::: Document segment
What is Logged by Autologging?

By default, autologging logs the following to MLflow:

The model summary as returned by model.summary().
Training hyperparamers, e.g., batch size and epochs.
Optimizer configs, e.g., optimizer name and learning rate.
Dataset information.
Training and validation metrics, including loss and any metrics specified in model.compile().
Saved model after training completes in the format of TF saved model (compiled graph).

You can customize autologging behavior by passing arguments to mlflow.tensorflow.autolog(), for example if you don’t want to log the dataset information, then you can run mlflow.tensorflow.autolog(log_dataset_info=False). Please refer to the API documentation mlflow.tensorflow.autolog() for full customization options.

Understanding Autologging

The way we autolog Tensorflow is by registering a custom callback to the Keras model via monkey patch. Briefly we attach a MLflow callback to the Keras model that works similarly to normal Keras callbacks. At training start, training parameters including epochs, batch_size, learning_rate and model information such as model summary will be logged. In addition, the callback will be triggered per every_n_iter epochs to log the training metrics, and after the training finishes, the trained model will be saved to MLflow.

Logging to MLflow with Keras Callback

As discussed in the previous section, MLflow autologging for Tensorflow is simply using a Keras callback. If you wish to log additional information that isn’t provided by the base autologging implementation via this default callback, you can write your own callback to log custom information.
::::::
::: Record excerpts
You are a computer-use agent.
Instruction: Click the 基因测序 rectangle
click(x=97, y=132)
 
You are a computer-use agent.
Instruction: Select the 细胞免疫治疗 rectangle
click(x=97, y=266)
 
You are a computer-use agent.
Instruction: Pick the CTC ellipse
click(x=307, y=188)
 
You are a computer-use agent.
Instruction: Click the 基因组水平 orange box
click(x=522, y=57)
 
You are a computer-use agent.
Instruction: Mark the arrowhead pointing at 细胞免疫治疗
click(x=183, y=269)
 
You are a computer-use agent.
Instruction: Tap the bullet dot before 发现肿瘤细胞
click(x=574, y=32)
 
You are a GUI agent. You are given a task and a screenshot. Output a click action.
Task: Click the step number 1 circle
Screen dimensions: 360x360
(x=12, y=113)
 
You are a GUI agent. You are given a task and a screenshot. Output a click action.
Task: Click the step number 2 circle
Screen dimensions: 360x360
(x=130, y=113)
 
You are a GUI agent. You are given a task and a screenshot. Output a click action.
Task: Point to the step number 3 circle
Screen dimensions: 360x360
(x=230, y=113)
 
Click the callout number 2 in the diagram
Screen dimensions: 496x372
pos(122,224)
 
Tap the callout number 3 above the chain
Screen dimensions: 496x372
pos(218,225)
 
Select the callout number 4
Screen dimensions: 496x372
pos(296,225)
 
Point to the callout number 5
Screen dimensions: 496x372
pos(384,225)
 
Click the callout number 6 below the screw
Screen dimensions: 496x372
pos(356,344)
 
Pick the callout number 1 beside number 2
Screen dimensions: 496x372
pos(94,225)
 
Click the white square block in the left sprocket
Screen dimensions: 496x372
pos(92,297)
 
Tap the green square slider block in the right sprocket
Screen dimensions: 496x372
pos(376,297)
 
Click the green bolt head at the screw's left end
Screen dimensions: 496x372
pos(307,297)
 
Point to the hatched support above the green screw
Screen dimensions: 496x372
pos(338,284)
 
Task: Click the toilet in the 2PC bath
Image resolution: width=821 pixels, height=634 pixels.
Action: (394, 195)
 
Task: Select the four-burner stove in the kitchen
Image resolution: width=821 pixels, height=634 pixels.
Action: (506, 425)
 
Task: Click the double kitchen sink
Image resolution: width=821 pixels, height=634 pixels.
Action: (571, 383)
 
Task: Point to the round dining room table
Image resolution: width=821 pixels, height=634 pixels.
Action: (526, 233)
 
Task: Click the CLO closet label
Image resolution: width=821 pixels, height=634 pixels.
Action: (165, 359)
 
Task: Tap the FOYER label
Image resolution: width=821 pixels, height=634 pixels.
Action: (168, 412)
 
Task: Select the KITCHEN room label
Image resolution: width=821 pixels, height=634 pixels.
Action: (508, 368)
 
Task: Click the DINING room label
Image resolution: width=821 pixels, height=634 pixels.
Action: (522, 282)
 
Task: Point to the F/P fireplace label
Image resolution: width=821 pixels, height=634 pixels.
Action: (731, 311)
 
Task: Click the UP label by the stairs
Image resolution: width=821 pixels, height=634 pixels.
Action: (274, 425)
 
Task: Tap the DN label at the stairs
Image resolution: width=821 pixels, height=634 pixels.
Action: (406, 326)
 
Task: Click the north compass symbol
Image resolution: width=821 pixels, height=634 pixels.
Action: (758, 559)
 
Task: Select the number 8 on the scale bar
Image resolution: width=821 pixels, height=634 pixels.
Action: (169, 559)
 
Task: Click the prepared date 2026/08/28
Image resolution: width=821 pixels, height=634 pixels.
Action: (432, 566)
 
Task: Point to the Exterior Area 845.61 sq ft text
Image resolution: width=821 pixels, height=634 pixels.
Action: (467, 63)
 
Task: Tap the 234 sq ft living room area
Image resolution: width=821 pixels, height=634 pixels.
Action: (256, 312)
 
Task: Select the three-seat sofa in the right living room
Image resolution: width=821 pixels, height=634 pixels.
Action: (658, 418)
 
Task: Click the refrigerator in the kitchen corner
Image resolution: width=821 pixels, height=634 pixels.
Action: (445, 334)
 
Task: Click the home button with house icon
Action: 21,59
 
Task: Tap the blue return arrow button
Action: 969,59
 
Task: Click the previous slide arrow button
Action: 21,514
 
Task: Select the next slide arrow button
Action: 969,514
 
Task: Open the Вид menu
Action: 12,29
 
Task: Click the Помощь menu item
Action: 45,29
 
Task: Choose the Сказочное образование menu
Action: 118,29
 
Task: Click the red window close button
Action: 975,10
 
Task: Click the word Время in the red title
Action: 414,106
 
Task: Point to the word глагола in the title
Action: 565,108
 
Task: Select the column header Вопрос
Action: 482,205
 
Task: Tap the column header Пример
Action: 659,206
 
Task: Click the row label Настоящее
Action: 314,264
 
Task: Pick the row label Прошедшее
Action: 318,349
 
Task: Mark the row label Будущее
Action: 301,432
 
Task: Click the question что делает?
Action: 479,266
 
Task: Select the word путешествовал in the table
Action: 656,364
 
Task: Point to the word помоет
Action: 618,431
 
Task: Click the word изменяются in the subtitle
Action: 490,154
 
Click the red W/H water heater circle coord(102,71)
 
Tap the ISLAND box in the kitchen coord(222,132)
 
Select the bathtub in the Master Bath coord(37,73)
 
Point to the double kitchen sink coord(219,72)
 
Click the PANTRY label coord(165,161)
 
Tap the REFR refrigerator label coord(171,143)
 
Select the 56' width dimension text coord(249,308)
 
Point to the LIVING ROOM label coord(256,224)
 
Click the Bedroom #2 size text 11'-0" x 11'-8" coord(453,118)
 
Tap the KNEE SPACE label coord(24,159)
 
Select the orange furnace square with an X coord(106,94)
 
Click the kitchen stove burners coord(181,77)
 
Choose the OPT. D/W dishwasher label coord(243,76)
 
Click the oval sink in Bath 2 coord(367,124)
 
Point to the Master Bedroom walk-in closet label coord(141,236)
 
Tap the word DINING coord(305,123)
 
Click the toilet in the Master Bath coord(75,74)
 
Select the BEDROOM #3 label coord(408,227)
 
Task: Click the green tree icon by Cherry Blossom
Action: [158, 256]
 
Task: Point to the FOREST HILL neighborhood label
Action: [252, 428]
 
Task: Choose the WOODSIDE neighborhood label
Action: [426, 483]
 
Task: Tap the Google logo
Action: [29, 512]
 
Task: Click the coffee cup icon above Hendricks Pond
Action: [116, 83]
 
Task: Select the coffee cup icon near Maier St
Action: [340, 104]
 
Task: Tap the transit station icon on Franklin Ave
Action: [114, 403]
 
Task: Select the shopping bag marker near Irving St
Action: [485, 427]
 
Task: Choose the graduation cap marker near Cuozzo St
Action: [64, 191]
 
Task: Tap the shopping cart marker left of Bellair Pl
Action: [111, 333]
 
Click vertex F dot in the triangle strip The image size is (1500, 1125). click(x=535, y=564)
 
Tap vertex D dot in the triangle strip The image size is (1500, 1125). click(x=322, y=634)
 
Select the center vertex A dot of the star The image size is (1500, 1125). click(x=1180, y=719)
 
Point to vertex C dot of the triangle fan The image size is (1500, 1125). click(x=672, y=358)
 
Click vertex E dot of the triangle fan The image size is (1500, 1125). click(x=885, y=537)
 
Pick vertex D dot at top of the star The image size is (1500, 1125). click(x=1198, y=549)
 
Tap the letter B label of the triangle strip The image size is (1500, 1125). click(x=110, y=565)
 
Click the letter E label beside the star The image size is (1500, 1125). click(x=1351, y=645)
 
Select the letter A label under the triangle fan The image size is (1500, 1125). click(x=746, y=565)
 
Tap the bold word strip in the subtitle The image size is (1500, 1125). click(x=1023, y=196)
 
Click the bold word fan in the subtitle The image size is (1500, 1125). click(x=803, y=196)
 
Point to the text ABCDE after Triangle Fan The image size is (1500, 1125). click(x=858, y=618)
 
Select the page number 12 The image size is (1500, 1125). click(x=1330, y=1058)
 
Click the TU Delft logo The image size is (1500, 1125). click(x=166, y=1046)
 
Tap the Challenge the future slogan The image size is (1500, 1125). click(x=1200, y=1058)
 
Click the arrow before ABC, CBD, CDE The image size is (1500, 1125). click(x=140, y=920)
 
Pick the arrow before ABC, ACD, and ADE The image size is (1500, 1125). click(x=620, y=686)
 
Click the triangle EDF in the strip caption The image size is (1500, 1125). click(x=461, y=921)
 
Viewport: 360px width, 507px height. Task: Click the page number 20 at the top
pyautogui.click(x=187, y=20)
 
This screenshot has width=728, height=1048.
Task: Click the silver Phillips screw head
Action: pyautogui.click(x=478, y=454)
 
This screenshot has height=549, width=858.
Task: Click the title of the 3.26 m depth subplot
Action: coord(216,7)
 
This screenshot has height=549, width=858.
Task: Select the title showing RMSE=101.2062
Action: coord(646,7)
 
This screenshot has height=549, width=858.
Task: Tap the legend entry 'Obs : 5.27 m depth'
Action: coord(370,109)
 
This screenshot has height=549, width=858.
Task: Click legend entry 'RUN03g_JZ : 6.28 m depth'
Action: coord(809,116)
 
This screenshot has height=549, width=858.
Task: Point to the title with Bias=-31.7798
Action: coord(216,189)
::::::
Things to do |
1) Condense the paragraph in the MLflow autologging text that begins "The way we autolog Tensorflow" into a short bulleted list that keeps its main facts.
2) Pick up the MLflow autologging text after its final sentence and continue it.

Task-by-task outputs |
1)
- TensorFlow autologging works by registering a custom MLflow callback to the Keras model through a monkey patch.
- This callback behaves much like a normal Keras callback.
- When training starts, it logs training parameters (epochs, batch_size, learning_rate) and model information such as the model summary.
- It is triggered every every_n_iter epochs to log training metrics.
- After training finishes, it saves the trained model to MLflow.

2)
Using the Predefined Callback

MLflow offers a predefined callback mlflow.tensorflow.MlflowCallback that you can use or extend to log information to MLflow. The callback function provides the same functionality as autologging and is suitable for users willing to have a better control of the experiment. Using mlflow.tensorflow.MlflowCallback is the same as other Keras callbacks:

with mlflow.start_run():
    model.fit(
        data,
        label,
        batch_size=5,
        epochs=2,
        callbacks=[mlflow.tensorflow.MlflowCallback()],
    )

You can change the logging frequency in mlflow.tensorflow.MlflowCallback by setting log_every_epoch and log_every_n_steps, by default metrics are logged per epoch. Please refer to the API documentation for more details.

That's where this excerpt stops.